The Council of Ministers, on a proposal from the Minister of Economy, in the session of 15 October 2024, approved the bill containing the State budget forecast for the financial year 2025 and the multi-annual budget for the three-year period 2025-2027. .
Among the main welfare provisions, the following are worth mentioning:
1. Extending the effects of tax reform and cutting tax wedges. The structural effects of the wedge cut and the IRPEF rates already in place in the current year are merged into three brackets;
2. Family support and birth bonus. Measures regarding parental leave are confirmed and strengthened. A “Card for newborns” has also been introduced which recognizes 1,000 euros for parents with ISEE within 40 thousand euros. The maneuver strengthens the bonus intended to support attendance at kindergartens, also providing for the exclusion of the sums related to the individual universal allowance from the calculation of the ISEE. Among the social measures, the “dedicated to you” card will be refinanced for 2025, up to 500 million. When calculating the deductions, the number of dependent family members will be taken into account, the more family members, the more room for tax deductions;
3. Work and business. In the South, the incentives aimed at hiring young people and female workers are confirmed, which will also be recognized for employment relationships implemented in the two-year period 2026-2027. In addition, the disbursement in favor of companies located in the Special Economic Zone (SEZ) and the self-employment incentives in strategic sectors to develop new technologies and the digital and ecological transition are confirmed.
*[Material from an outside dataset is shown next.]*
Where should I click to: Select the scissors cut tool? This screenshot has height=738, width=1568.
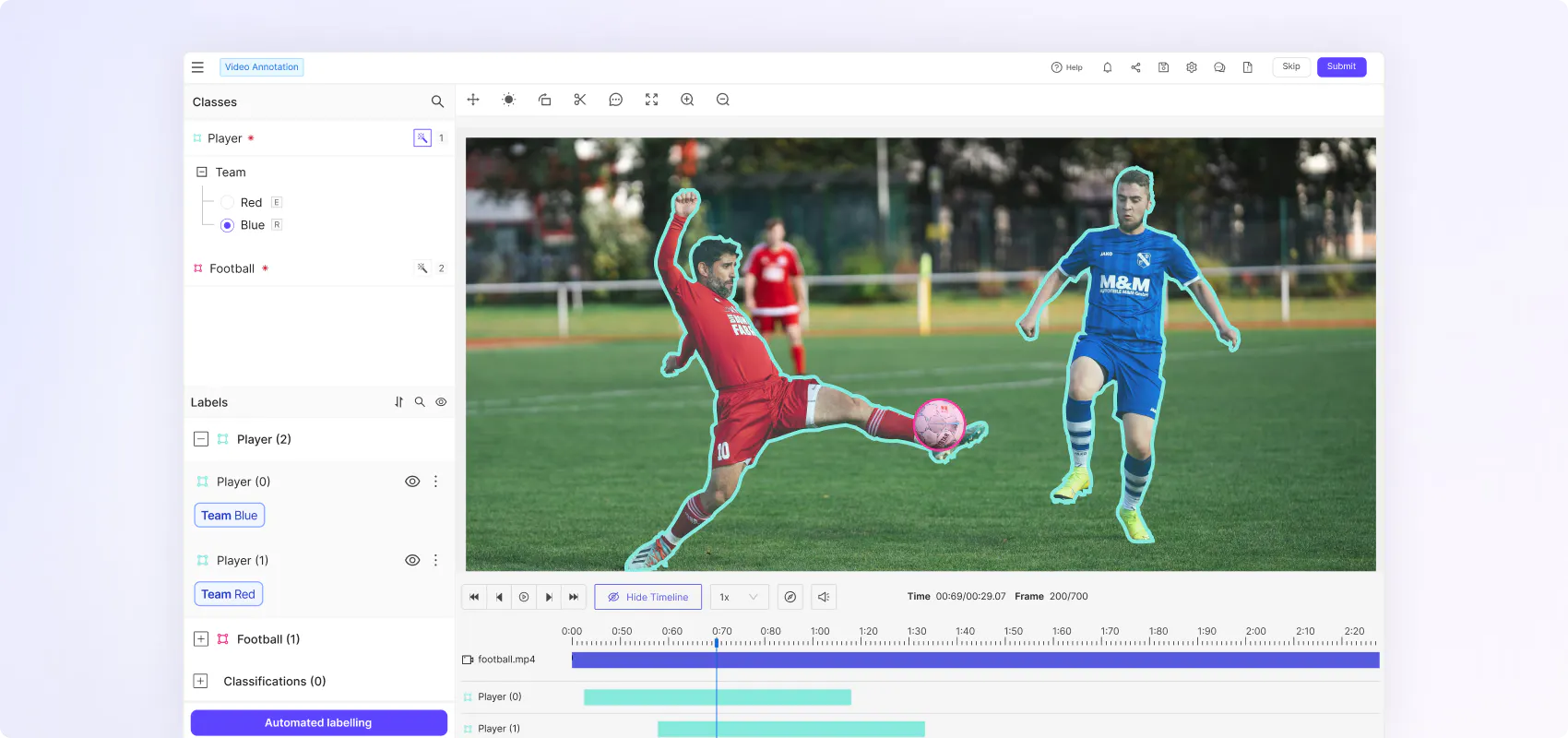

In addition to confirming fringe benefits for all those who are entitled to receive it, the sums are increased for new hires who agree to move their residence more than 100 kilometers. Among the fiscal measures, the 5% preferential tax on productivity bonuses paid by companies to workers is also confirmed for the three-year period 2025-2027;
4. Pensions. The measures of the 2024 Budget Law are confirmed and those intended for public and private workers who remain employed, despite being of retirement age, are strengthened.